Will the camera become a weapon?

When Garry Winogrand published his book Women Are Beautiful in 1975, he chose the recording for the title. Half a century later, it is hard to imagine that a street photographer could still corner women to take a picture with impunity, even if filled with shameless enthusiasm; on the contrary. A New York mayor had long considered banning street photography in Manhattan. And in Berlin a few years ago, after a sensational process, the poster for an exhibition had to be taken down because a passer-by recognized herself - and didn't like it. So what motifs remain for the street photographers, not only to document life in all its facets, but – even more so – to fathom one's own place in the world?

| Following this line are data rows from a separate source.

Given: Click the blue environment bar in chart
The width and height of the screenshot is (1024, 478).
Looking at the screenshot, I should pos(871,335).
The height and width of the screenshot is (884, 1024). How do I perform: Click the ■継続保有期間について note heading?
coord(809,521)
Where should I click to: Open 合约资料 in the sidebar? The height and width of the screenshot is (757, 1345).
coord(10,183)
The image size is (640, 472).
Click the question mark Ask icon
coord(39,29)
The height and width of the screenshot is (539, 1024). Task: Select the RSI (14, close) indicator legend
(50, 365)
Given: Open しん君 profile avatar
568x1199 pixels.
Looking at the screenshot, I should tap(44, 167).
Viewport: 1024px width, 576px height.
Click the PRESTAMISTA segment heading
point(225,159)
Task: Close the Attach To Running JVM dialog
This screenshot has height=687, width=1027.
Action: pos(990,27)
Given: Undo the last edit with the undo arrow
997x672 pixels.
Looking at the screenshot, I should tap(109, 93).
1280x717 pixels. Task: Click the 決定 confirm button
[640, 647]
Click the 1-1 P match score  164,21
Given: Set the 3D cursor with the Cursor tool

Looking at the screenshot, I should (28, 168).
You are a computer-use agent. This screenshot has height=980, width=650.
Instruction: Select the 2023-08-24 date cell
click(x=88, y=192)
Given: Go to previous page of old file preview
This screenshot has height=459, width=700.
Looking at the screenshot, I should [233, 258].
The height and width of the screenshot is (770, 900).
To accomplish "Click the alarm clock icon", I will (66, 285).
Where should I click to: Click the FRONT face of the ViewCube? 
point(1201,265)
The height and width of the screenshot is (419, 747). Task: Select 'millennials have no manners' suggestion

Because street photographs, according to Joel Meyerowitz,one of their most important representatives, explained on occasion, is first and foremost self-portraits. The photographer tries to find his own state of mind reflected in the outside world.

Now Gulnara Samoilova, who grew up in the Russian Republic of Bashkortostan but moved to New York in 1992, where she is one of the leading photo reporters, has brought together a group of international street photographers who post their pictures on Instagram as “womenstreetphotographers”, who exhibit together, also virtually on the net, and share their experiences and expectations. It is not to be expected that they corner men in the streets until they laugh uproariously in their lenses. But what could make up the female gaze on the street? Will the camera become a weapon? Is it like a protective shield? Or does it become a kind of carte blanche, a self-granted authorization to go and look wherever one pleases?

Gulnara Samoilova is not a novice photographer. Twenty years ago, she lived five blocks from the World Trade Center and ran straight there as soon as she heard the first bang, first photographing injured, screaming people coming towards her on the street, then from a worm's-eye view the moment when the first Tower trembled, and henceforth, miraculously surviving, people fleeing in panic amid a fall of ash. With these pictures of the terrorist attack of September 11, 2001, she won the World Press Photo Prize. If she sees a social task behind street photography today, it carries a lot of weight. "I think street photography brings people together," she says. "The more men and women look at the world through women's eyes,the warmer and more understanding we will meet each other, across differences."